Part of an exercise in my book requests "Write a function called bit_test that takes two arguments: an unsigned int anda bit number n. Have the function return 1 bit number n if it is on inside the
word, and 0 if it is off."

The if statement of the function that deals with this is:
if ( (word >> (31 - n)) & 0x1 )
return 1;

I don't understand what it is saying.
The argument shifts word to the right by (31-n) which is AND'ed with the hexidecimal 1. What does that mean?

2. The argument shifts word to the right by (31-n) which is AND'ed with the hexidecimal 1. What does that mean?
I could answer that but since you were able to type all of that I wonder about your real question. Do you know what any of that means or does every operation need to be explained? I'd rather start by building on what you know.

3. Oh. I actually didn't understand the question "Have the function return 1 bit number n if it is on inside the
word, and 0 if it is off." That is pasted verbatim, but is there a typo? I don't understand what it's saying.

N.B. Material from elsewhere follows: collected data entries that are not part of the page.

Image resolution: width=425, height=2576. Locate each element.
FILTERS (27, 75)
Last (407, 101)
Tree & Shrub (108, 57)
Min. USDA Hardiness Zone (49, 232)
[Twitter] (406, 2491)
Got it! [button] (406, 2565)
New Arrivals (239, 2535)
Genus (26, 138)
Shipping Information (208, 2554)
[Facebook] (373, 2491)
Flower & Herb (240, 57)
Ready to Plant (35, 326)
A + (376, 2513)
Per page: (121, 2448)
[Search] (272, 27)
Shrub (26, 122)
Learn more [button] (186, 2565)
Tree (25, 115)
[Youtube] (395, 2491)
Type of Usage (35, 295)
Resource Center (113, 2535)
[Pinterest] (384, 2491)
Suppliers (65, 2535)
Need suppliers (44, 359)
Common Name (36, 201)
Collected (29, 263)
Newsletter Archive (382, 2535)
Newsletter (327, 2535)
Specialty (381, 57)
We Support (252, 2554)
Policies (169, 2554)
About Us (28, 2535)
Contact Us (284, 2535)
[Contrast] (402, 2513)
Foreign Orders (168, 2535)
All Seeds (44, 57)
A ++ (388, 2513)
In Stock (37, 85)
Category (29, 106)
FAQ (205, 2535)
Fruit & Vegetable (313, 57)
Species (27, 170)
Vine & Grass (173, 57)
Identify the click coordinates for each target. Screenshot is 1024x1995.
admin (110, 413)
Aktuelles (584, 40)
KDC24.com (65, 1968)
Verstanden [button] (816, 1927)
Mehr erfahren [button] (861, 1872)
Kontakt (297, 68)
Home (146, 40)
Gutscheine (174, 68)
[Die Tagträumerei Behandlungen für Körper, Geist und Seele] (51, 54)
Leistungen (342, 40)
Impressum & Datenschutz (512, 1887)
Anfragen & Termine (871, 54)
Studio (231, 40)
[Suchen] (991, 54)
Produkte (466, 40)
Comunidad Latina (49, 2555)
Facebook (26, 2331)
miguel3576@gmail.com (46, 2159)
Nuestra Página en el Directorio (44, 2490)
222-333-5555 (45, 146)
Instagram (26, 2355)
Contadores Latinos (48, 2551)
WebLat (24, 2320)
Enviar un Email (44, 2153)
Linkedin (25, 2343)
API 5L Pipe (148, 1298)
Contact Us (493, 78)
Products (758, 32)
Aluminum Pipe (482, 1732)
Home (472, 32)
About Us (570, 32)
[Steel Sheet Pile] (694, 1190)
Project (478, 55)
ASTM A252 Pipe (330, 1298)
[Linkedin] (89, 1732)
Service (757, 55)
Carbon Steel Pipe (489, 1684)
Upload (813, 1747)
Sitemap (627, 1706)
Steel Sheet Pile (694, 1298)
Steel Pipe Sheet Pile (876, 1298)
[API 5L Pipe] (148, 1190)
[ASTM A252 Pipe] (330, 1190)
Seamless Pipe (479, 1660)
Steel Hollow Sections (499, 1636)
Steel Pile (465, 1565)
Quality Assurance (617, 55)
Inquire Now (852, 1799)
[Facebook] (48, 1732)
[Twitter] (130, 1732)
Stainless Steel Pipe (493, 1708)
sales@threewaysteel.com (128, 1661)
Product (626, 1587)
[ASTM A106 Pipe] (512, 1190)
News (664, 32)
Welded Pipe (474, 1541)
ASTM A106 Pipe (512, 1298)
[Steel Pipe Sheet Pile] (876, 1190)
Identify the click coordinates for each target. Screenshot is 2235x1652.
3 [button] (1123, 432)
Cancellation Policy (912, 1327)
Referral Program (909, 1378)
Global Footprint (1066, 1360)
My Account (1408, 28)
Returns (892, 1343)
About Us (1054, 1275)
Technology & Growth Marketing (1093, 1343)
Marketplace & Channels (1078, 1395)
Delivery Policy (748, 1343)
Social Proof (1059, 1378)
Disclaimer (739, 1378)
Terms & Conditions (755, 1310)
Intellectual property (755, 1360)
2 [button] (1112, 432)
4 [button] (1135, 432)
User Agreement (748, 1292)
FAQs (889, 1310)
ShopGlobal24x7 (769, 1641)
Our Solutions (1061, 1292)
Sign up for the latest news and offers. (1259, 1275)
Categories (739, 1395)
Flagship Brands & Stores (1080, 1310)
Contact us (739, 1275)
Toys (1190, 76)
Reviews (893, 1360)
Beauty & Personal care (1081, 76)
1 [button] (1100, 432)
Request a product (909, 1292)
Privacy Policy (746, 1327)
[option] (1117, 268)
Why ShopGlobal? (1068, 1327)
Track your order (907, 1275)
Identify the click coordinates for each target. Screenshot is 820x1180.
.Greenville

4. OK so binary numbers, like all numbers, have a place value. 2^31, 2^30, 2^29, ... 2^0, and in each place value there is either a 0 where the place value is not included, or a 1, which it is, and that sums up the value of the number. What you were asked to do is test place value n if it is 1 or 0. The code you posted solved the problem. Did you solve the problem? Do you understand the solution at all? That is what I've asked you from the start.

5. if ( (word >> (31 - n)) & 0x1 )
So if the argument inside the if statement is 1, then 1 is returned.
The word is shifted over 31-n places to the right. If the value anded with 1 results in 1, it is on and returns 1. Is that correct?

6. Yes.